A Comissão de Acompanhamento da Pesca da Sardinha é presidida pela Autoridade de Gestão da Pesca Portuguesa (atualmente a Direcção Geral de Recursos Naturais, Segurança e Serviços Marítimos – DGRM) e envolve representantes do Instituto Nacional de Recursos Biológicos, IPMA, Docapesca, Anopcerco – Associação Nacional das Organizações de Produtores da Pesca de Cerco, e Anicp – Associação Nacional dos Industriais de Conservas de Peixe.

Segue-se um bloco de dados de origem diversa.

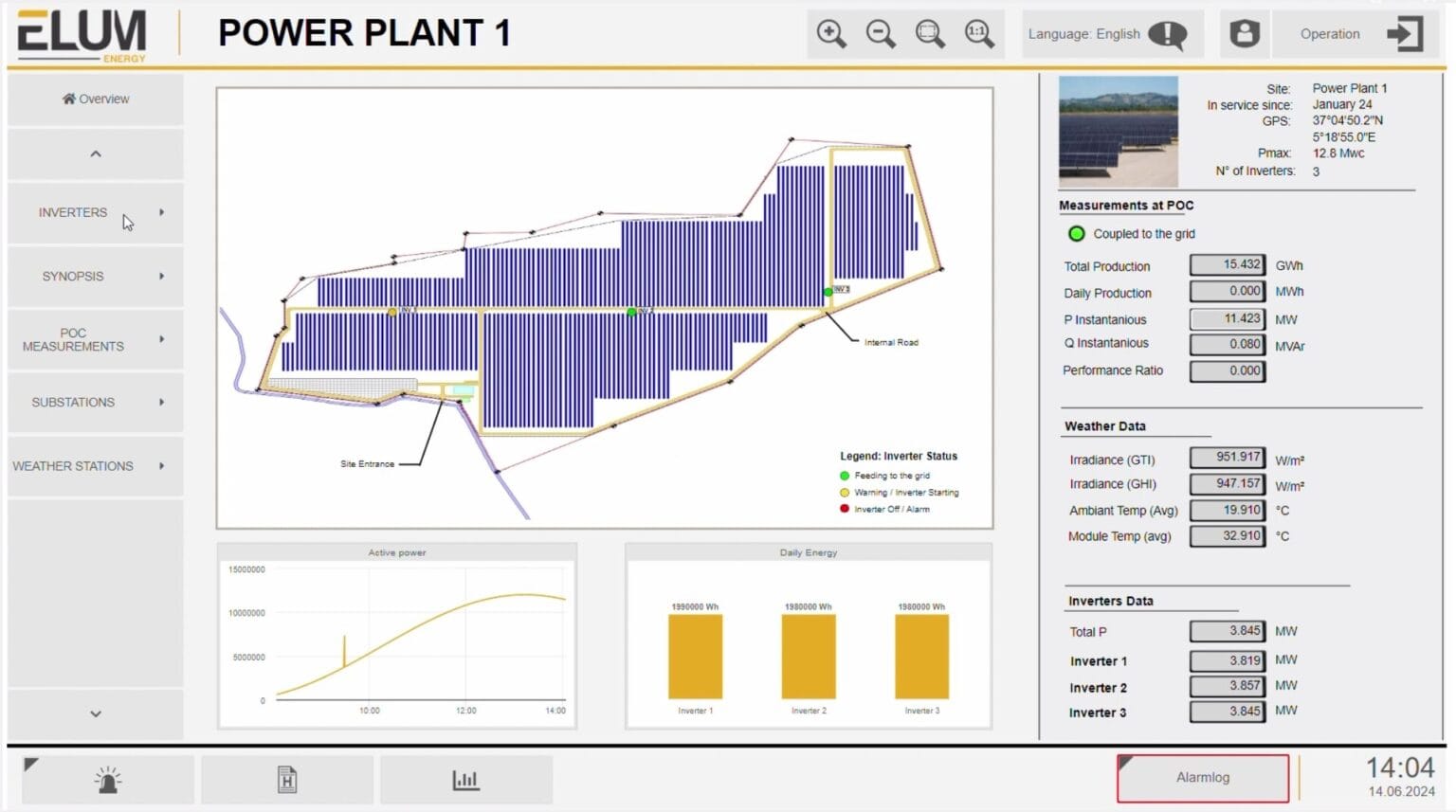Screen dimensions: 1456x812
Task: Open the historical report icon
Action: pyautogui.click(x=286, y=778)
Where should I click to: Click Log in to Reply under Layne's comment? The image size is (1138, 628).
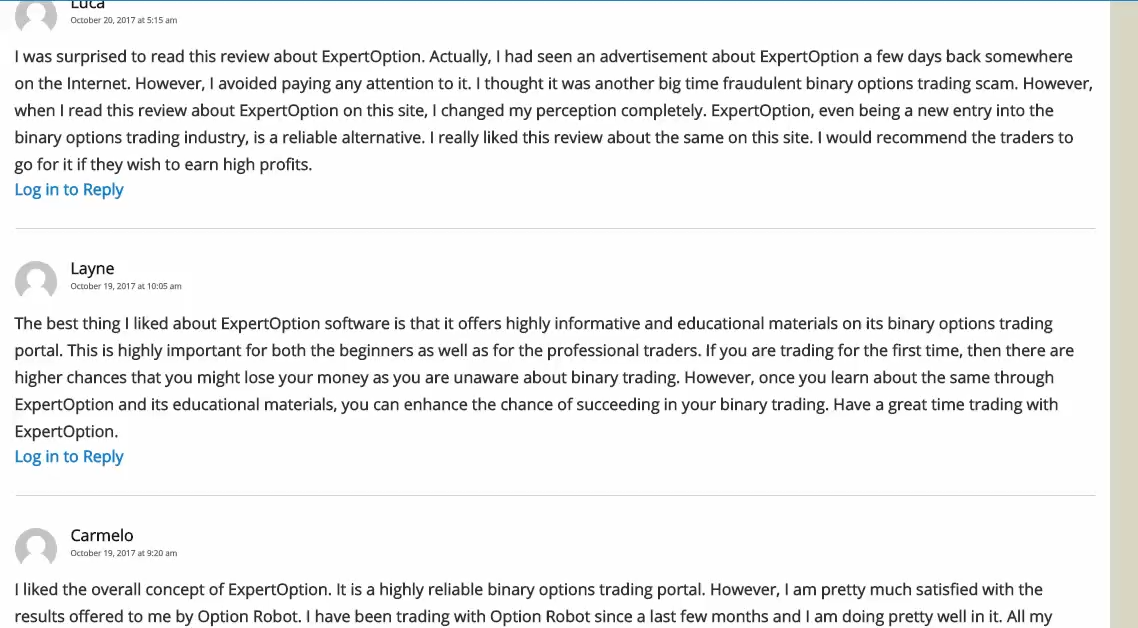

No sábado, 10 presidentes de municípios com pesca de sardinha exigiram o aumento da quota de captura de sardinha para este ano e o próximo, solidarizando-se com os pescadores de Peniche e da Nazaré, que estão impedidos desde as 12h00 desse dia de capturar aquela espécie. Segundo os autarcas existem condições para aumentar a quota das 13 mil toneladas, fixada para 2015 para todo o país, permitindo a pesca da sardinha por mais algumas semanas.

Os dez municípios exigiram ainda ao Governo, numa posição conjunta, que sejam rapidamente definidas “as medidas de acompanhamento para responder aos problemas resultantes da interdição e imobilização temporária das embarcações”. A posição foi subscrita pelas câmaras de Peniche, Nazaré, Figueira da Foz, Matosinhos, Sesimbra, Sines, Loulé, Portimão e Setúbal e Olhão.

Em Peniche reuniram-se também os 14 armadores locais, que em conjunto com os da Nazaré integram a OpCentro, que remeteu uma posição oficial para depois da reunião com a Comissão de Acompanhamento da Pesca da Sardinha.